(Geneva) —An expert group convened by the World Health Organization said Tuesday it “strongly supports urgent and broad access” to booster doses, in a reversal of the U.N. agency’s previous insistence that boosters weren’t necessary and contributed to vaccine inequity.
WHO stated that it had received a report from its expert panel stating that vaccines authorized by COVID-19 provide protection against severe diseases and deaths in light of Omicron’s global spread.
It was stated that people who are at highest risk for severe diseases should be vaccinated, and boosters may also be used.
Last year, WHO’s director-general Tedros Adhanom Ghebreyesus called for a moratorium on booster doses while dozens of countries embarked on administering the doses, saying rich countries should immediately donate those vaccines to poor countries instead. WHO scientists indicated that at that point they were continuing to analyze incoming data.

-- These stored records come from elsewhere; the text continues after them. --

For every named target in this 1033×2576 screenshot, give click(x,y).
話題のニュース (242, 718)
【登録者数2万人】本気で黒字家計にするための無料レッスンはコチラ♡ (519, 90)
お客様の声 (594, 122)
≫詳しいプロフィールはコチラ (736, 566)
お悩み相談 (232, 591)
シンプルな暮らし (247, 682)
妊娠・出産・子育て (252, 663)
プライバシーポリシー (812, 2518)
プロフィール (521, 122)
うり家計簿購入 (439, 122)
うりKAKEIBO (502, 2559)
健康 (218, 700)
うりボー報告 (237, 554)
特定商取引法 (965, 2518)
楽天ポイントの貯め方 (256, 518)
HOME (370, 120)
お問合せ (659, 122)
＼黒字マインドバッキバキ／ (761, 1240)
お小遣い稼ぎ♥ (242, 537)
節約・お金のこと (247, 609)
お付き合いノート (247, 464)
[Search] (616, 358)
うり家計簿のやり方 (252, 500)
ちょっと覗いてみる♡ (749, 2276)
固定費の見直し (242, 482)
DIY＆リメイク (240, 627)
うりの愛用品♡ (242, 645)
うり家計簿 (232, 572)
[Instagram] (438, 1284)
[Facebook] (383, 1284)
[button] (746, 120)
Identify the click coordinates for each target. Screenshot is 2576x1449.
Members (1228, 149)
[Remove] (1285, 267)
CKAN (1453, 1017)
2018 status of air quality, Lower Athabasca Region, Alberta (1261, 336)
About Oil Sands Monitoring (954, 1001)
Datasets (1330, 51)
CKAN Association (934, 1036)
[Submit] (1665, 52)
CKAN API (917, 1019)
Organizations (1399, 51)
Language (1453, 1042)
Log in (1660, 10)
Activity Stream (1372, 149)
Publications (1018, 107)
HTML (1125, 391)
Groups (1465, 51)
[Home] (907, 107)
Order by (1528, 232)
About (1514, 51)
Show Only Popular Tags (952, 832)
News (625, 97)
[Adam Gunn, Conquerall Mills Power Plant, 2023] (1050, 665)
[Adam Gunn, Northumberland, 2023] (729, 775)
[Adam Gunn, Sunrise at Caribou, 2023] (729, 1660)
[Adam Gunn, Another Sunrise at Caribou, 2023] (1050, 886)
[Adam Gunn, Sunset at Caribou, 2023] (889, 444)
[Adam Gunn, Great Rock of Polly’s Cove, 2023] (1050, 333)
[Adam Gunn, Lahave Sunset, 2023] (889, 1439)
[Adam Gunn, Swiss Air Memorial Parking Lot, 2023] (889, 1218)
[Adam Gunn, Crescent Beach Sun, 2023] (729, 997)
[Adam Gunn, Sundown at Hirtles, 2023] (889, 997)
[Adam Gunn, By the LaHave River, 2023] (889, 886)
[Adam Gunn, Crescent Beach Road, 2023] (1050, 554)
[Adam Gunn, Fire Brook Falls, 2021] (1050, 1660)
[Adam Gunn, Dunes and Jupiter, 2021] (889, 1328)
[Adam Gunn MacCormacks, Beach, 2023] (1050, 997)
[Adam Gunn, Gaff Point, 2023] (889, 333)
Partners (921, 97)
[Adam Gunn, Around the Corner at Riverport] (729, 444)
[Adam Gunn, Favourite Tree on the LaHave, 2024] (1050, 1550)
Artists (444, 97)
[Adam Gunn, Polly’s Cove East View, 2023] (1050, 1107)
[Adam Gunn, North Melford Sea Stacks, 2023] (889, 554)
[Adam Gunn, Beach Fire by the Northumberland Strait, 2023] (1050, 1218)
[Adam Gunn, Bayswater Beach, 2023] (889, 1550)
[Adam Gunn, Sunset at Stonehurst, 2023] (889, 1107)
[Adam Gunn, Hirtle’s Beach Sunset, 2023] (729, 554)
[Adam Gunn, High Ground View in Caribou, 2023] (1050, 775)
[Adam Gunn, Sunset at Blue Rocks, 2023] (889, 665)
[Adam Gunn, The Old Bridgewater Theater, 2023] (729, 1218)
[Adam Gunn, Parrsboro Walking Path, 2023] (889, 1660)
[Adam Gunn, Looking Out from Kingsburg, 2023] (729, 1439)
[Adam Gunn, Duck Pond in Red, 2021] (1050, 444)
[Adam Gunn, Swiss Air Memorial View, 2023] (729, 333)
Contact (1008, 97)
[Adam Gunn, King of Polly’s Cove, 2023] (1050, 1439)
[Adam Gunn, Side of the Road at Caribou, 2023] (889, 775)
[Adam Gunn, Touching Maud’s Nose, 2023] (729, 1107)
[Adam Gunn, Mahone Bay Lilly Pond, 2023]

Numerous studies in science have shown that authorized vaccine booster doses protect against COVID-19 and restore weak immunity. Omicron infection surges were prevented by booster programs in wealthy countries like the U.S., Canada, and Britain.
WHO said it is continuing to monitor the global spread of Omicron, including a “stealth” version known as BA.2, which has been documented to have re-infected some people after an initial case of Omicron. There’s mixed research on whether it causes more severe disease, but vaccines appear just as effective against it.
WHO pointed out that all current COVID-19 approved vaccines were based on the same strain found in Wuhan (China) more than three decades ago.
“Since then, there has been continuous and substantial virus evolution and it is likely that this evolution will continue, resulting in the emergence of new variants,” the agency said. It stated that vaccines against coronavirus would need to be improved.